High in fiber: – It is an excellent dietary fiber, which aids in digestion, promotes satiety and helps to control cravings. The high fiber content can make you feel fuller for longer, reducing overeating and snacking between meals. Fiber influences the release of hormones like ghrelin (hunger hormone) and leptin (satiety hormone), helping to control overeating. Healthy gut microbiome supported by fiber is essential for efficient metabolism and weight control. Jowar is also better for overall health and weight management. To know more on Jowar, read this article, https://sparklinglifestyle.in/bajra-pearl-millet-for-weight-loss/

Low glycemic index: – It has a low glycemic index, meaning it releases glucose into the bloodstream slowly. These gradual release of energy helps to regulate blood sugar levels, preventing spikes and crashes. Ultimately, that can lead to increased hunger and cravings for unhealthy foods.

Nutrient-dense: – It is rich in essential nutrients like calcium, iron and B Complex vitamins.
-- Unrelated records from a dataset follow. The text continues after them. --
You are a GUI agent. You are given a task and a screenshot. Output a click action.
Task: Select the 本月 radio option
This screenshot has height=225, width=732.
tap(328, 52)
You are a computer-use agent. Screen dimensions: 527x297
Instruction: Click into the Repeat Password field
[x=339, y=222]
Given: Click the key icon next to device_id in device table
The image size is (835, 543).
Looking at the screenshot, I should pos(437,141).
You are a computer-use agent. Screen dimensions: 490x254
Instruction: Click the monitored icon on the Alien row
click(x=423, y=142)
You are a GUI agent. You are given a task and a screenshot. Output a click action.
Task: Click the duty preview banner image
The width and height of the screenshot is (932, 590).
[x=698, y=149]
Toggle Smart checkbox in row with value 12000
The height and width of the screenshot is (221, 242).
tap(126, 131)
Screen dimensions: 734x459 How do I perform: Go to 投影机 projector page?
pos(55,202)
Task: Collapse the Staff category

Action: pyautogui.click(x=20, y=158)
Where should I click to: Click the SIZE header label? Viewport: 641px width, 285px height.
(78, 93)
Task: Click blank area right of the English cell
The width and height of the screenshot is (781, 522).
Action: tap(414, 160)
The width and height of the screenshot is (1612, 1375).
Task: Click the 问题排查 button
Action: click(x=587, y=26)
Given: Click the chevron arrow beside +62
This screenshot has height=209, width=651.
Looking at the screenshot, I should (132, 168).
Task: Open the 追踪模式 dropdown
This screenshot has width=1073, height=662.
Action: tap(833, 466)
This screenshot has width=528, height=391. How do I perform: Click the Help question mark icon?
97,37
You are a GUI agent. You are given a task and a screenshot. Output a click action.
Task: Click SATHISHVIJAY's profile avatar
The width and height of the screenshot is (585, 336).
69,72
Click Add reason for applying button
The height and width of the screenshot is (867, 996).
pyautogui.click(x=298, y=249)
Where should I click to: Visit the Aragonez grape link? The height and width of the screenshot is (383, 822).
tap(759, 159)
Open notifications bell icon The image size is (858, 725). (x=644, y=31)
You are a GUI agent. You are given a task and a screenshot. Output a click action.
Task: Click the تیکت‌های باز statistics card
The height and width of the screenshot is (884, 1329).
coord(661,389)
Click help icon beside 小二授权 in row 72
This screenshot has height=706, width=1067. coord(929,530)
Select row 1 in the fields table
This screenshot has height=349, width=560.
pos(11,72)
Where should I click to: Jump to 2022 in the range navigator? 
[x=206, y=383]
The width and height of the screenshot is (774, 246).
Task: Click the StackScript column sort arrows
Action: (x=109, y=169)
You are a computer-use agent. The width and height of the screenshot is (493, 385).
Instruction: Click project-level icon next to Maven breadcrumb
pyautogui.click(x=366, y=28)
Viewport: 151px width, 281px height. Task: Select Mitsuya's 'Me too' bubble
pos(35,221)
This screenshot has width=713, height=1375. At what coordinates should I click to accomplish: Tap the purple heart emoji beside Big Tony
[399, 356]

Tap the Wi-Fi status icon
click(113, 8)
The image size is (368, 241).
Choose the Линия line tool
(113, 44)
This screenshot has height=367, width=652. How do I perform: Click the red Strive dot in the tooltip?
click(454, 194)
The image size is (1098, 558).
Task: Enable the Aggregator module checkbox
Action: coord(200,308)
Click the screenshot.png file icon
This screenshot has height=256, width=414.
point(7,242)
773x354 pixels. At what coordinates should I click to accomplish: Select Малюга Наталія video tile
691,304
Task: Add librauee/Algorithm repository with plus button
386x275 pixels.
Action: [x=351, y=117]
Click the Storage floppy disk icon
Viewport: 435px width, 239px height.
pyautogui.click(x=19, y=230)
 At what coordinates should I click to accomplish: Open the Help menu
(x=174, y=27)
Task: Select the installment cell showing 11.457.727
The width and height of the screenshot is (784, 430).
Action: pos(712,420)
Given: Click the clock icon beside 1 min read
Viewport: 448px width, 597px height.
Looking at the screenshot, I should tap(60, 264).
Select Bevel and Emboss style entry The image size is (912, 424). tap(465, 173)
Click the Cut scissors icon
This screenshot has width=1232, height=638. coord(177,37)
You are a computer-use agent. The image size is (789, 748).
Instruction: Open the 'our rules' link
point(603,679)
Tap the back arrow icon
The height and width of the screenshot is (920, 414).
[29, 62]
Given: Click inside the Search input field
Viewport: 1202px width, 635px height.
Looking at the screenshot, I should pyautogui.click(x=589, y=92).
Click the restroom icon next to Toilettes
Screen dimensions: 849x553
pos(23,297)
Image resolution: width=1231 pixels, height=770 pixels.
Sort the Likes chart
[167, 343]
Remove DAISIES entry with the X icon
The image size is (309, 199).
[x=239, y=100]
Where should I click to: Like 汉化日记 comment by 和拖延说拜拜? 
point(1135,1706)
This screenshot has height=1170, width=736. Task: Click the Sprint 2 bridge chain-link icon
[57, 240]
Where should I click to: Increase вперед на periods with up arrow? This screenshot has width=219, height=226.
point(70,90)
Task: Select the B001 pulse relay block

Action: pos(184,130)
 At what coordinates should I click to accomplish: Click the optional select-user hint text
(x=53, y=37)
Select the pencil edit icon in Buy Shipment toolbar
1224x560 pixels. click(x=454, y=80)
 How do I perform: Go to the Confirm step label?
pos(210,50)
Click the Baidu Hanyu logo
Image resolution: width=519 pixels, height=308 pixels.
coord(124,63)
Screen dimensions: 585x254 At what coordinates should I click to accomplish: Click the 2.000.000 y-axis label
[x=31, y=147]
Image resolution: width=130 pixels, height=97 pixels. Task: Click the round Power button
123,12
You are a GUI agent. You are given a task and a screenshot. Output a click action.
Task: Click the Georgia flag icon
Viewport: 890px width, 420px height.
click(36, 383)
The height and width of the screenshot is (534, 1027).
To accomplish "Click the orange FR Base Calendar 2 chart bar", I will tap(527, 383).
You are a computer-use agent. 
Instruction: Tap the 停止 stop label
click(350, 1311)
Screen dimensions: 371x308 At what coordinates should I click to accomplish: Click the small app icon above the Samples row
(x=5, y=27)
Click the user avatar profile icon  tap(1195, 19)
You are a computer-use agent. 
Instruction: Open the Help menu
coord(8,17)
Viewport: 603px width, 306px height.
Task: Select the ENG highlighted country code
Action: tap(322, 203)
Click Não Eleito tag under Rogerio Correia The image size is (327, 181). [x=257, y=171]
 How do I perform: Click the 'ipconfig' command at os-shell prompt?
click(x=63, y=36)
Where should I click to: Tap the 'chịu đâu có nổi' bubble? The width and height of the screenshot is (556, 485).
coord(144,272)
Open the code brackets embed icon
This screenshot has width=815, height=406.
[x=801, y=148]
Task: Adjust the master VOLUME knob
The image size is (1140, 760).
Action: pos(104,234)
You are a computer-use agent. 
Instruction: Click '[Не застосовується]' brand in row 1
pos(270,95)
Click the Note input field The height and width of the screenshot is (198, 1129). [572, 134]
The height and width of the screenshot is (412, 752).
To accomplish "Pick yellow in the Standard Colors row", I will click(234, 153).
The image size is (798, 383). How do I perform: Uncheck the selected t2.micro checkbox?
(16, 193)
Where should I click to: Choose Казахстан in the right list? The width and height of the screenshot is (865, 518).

These nutrients are important for overall health and can support your weight loss journey. Additionally, these nutrients ensure that your body gets the necessary nutrients while consuming fewer calories. Resistance starts in it escapes digestion in the small intestine and reaches the colon, where it acts as prebiotic fiber. This promotes fat oxidation, improves insulin sensitivity and enhances calorie expenditure by supporting the growth of beneficial gut bacteria.

Low in fat: – It is relatively low in fat compared to other grains. It is a healthier alternative to refined grains like white rice or wheat, which is higher in fat and calories. The calcium and magnesium in it, support muscle and bone health, which are essential for sustained physical activity. Regular exercise complemented by Ragi’s nutrient profile, aids in burning calories effectively.

Gluten-free: – It is naturally gluten free, making it a suitable grain option for people with gluten sensitivity or celiac diseases. It can be a valuable addition to a gluten free weight loss diet. Chronic inflammation caused by gluten intolerance can lead to weight gain, making it an excellent anti-inflammatory choice.

Rich in Protein: The moderate protein content plays a significant role in weight management by promoting muscle mass retention during weight loss and enhancing the thermic effect of food (TEF), which increases calorie expenditure during digestion.

Antioxidants and Phytochemicals: Polyphenols and antioxidants combat oxidative stress, which is linked to obesity and metabolic syndrome. These compounds also help regulate lipid metabolism and reducing fat accumulation.

Scientific Evidence Supporting Ragi for weight management:

Satiety and Weight Control: A study published in the Journal of nutrition showed that Ragi based meals led to increased satiety and reduced subsequent calorie intake compared to rice or wheat-based meals.

Blood sugar regulation: Research in the Journal of food science and technology demonstrated that Ragi’s low Glycemic Index supports better blood sugar regulation, reducing the likelihood of fat storage.

Gut Health: A study in food chemistry highlighted Ragi’s prebiotic effects due to its fiber and resistance starch content, promoting a healthy gut microbiome balance.

    Conclusion:

    To incorporate Ragi (porridge, roti, Mudde, Dosa, Pancakes, cookies and smoothie) into your weight loss plan, you can prepare various dishes such as Ragi porridge, Ragi dosa, Ragi Roti or include Ragi flour in baking recipes. It is important to Remember, that ragi can be a helpful addition to your weight loss diet, overall calorie intake, portion control and physical activity are also key factors in achieving and maintaining a healthy weight. Consulting with a registered dietitian or nutritionist can provide guidance to help you develop suitable meal plan based on your needs and goals.